Bundesaußenminister Maas will sich ab Sonntag bei einer Reise in die Nachbarländer Afghanistans um rasche Ausreisemöglichkeiten für bedrohte Menschen aus dem Krisenstaat bemühen. Maas will nach Angaben eines Sprechers erreichen, dass Afghanen mit Einreiseberechtigung für Deutschland auf dem Landweg in die Nachbarstaaten kommen dürfen, um von dort ausgeflogen zu werden. Zudem wolle Maas darüber beraten, wie der zivile Luftverkehr für Ausreisende am Flughafen Kabul wieder aufgenommen werden könnte.
Der Außenamtssprecher bezifferte die Zahl der in Afghanistan verbliebenen deutschen Staatsbürger auf rund 300. Zudem gebe es rund 10.000 afghanische Staatsbürger, die zur Teilnahme an der inzwischen beendeten Evakuierungsmission erfasst worden waren. Es sei unklar, wie vielen von ihnen es bereits gelungen sei, das Land zu verlassen. Maas will Afghanistans Anrainerstaaten Usbekistan, Tadschikistan und Pakistan sowie die Türkei und Katar besuchen.
Regierungssprecher Steffen Seibert bekräftigte, dass sich die Bundesregierung auch weiterhin um die Ausreise afghanischer Ortskräfte oder anderer besonders gefährdeter Menschen bemühen werde. "Ich kann nur sagen, dass unser Gefühl der Verantwortung, der Sorge um diese Menschen nicht endet mit der Luftbrücke, sondern wir werden die verschiedenen Möglichkeiten zukünftiger Hilfe - auch Hilfe zur Ausreise - alle zu ergreifen versuchen."
In Deutschland hält nach dem Doppelanschlag am Flughafen Kabul die Debatte über den Rettungseinsatz in Afghanistan und das weitere Vorgehen an. Für FDP-Fraktionsvize Alexander Graf Lambsdorff sind Verhandlungen mit den Taliban unumgänglich, wenn die Bundesregierung weiter Menschen aus Afghanistan herausholen will. Es führe "leider kein Weg daran vorbei, mit den Taliban zu reden", sagte Lambsdorff der "Rheinischen Post" und dem Bonner "General-Anzeiger" vom Freitag.
Ziel müsse sein, "Deutschen und Ortskräften eine sichere Ausreise per Charter- oder Linienflug zu ermöglichen", sagte Lambsdorff. Geregelte Ausreisen auf dem Landweg hätten die Taliban "so gut wie ausgeschlossen".

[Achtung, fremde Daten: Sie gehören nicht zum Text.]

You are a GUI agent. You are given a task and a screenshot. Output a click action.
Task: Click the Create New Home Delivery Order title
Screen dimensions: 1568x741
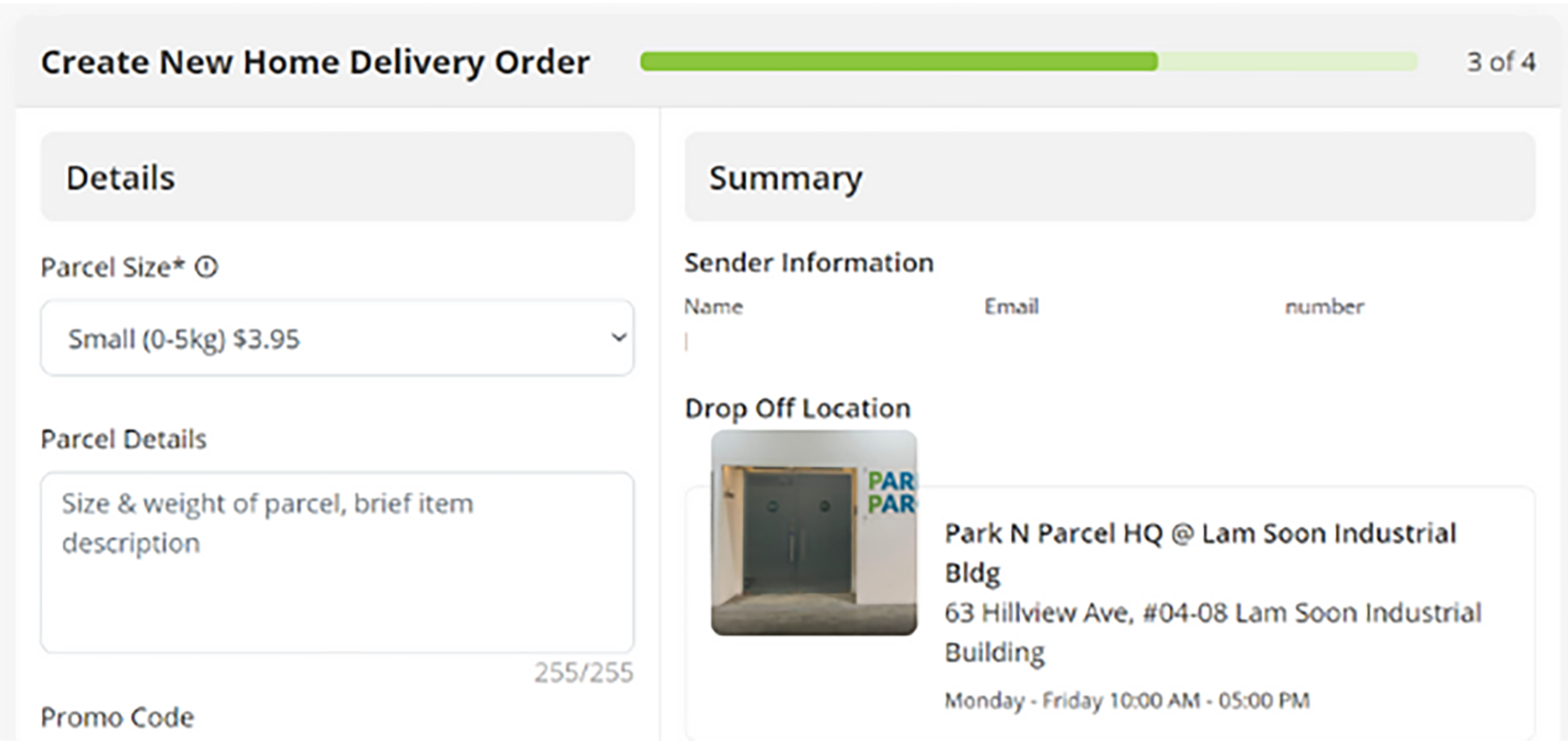point(315,62)
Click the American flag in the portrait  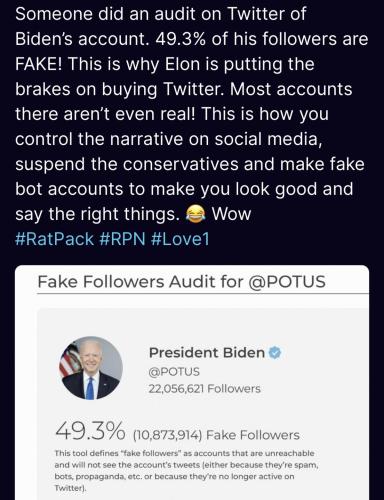[x=68, y=361]
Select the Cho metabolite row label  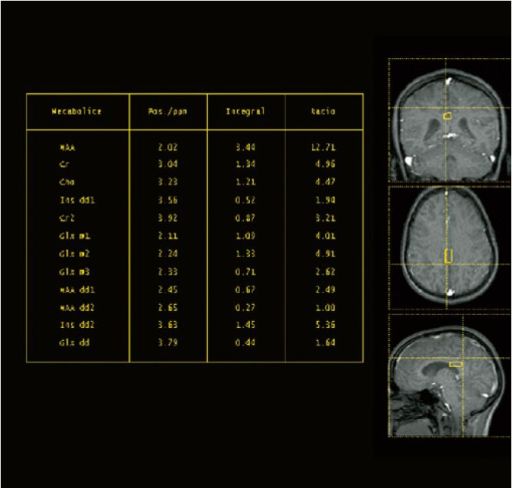67,182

Linken-Fraktionschef Dietmar Bartsch kommentierte die Gespräche deutscher Diplomaten mit den Taliban mit Unbehagen. "Wir sind erpressbar, denn es gibt keine andere Möglichkeit als mit der Taliban zu verhandeln", sagte Bartsch den Sendern RTL und ntv. "Das wird uns verdammt viel Steuergeld kosten, um Menschen lebend aus Afghanistan rauszuholen."
Über den Afghanistan-Einsatz der westlichen Staaten seit 2001 sind die Deutschen laut einer Umfrage zwiegespalten. 43 Prozent der Befragten beurteilen das Engagement laut ZDF-"Politbarometer" als richtig. Genauso viele Befragte halten es in der Rückschau jedoch für nicht richtig. Eine deutliche Mehrheit von 57 Prozent aller Befragten ist der Ansicht, dass Deutschland zu wenig für die afghanische Ortskräfte tue.